• **Extrait choisi**:
• • • • • • •

En effet, dans le canton Paccolo, comme dans de nombreux cantons et villages de la région, les us et coutumes interdisent aux filles, jeunes ou âgées, de s’établir durablement dans leur village natal. Cela vise à éviter qu’elles ne prennent un conjoint et ne fondent une famille sur les terres de leurs parents. Leurs enfants n’ont pas non plus le droit de créer des plantations sur les terres de leurs grands-parents maternels, au risque d’être accusés de provoquer des décès au sein de la famille de leur mère. Face à ces traditions, les femmes veuves sont condamnées à souffrir le martyre, en espérant qu’une âme généreuse viendra les tirer de la galère.

Témoignages de veuves

 Marie, une veuve de Guiguia, raconte comment elle a été expulsée de sa maison après le décès de son époux : « Après la mort de mon mari, ses frères m’ont expulsée de notre maison et m’ont dépossédé des  plantations de cacao que nous avions créées ensemble. Ils m’ont laissée sans ressources, et je n’ai nulle part où aller. » Jeannine, résidente de Donhio-Maléhio, partage une histoire similaire : « Après la mort de mon mari, je n’ai pas seulement perdu mon compagnon de vie, mais aussi tout ce que nous avions construit ensemble. La famille de mon mari m’a expulsée du fait que je n’ai pas eu d’enfant avec celui-ci, et j’ai dû mendier pour survivre. »

• • • • • • •

• **Défi A**: Dupliquez le passage de l'extrait compris entre « En effet, dans » et « de la galère. », bornes incluses.
Les entrées n'ont aucun lien avec l'extrait.

• **Entrées fournies**:
• • • • • • •

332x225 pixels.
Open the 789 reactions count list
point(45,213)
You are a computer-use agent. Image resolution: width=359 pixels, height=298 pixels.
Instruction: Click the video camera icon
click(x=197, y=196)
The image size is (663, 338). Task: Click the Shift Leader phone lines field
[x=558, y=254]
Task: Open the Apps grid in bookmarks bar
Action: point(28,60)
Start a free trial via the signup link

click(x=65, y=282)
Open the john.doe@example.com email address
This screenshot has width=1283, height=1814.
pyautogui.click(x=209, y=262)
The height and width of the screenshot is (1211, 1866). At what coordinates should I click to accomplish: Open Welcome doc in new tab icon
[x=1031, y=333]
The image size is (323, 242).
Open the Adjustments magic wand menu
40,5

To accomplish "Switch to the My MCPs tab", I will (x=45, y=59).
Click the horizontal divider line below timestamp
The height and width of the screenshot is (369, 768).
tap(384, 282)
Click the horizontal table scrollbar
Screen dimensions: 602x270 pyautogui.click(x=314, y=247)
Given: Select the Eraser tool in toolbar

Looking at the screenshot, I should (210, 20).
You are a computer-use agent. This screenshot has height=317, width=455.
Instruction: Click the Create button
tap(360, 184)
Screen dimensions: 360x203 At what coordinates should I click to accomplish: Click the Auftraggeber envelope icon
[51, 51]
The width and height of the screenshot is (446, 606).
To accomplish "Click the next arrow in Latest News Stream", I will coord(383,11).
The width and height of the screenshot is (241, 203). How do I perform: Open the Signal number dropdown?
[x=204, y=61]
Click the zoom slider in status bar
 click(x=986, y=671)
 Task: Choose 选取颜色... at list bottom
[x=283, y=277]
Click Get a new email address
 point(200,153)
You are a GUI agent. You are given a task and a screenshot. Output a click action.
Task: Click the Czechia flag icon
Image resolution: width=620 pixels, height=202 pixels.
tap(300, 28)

• • • • • • •

• **Défi B**: Reproduisez, s'il vous plaît, toutes les lignes des entrées situées entre celle qui contient « Screen dimensions: 360x203 » et celle qui contient « [x=204, y=61] », bornes incluses, consignes comprises, en décalant chaque coordonnée des réponses par l'ajout de -136.

• **Réponse finale A**:
En effet, dans le canton Paccolo, comme dans de nombreux cantons et villages de la région, les us et coutumes interdisent aux filles, jeunes ou âgées, de s’établir durablement dans leur village natal. Cela vise à éviter qu’elles ne prennent un conjoint et ne fondent une famille sur les terres de leurs parents. Leurs enfants n’ont pas non plus le droit de créer des plantations sur les terres de leurs grands-parents maternels, au risque d’être accusés de provoquer des décès au sein de la famille de leur mère. Face à ces traditions, les femmes veuves sont condamnées à souffrir le martyre, en espérant qu’une âme généreuse viendra les tirer de la galère.

• **Réponse finale B**:
Screen dimensions: 360x203 At what coordinates should I click to accomplish: Click the Auftraggeber envelope icon
[-85, -85]
The width and height of the screenshot is (446, 606).
To accomplish "Click the next arrow in Latest News Stream", I will coord(247,-125).
The width and height of the screenshot is (241, 203). How do I perform: Open the Signal number dropdown?
[x=68, y=-75]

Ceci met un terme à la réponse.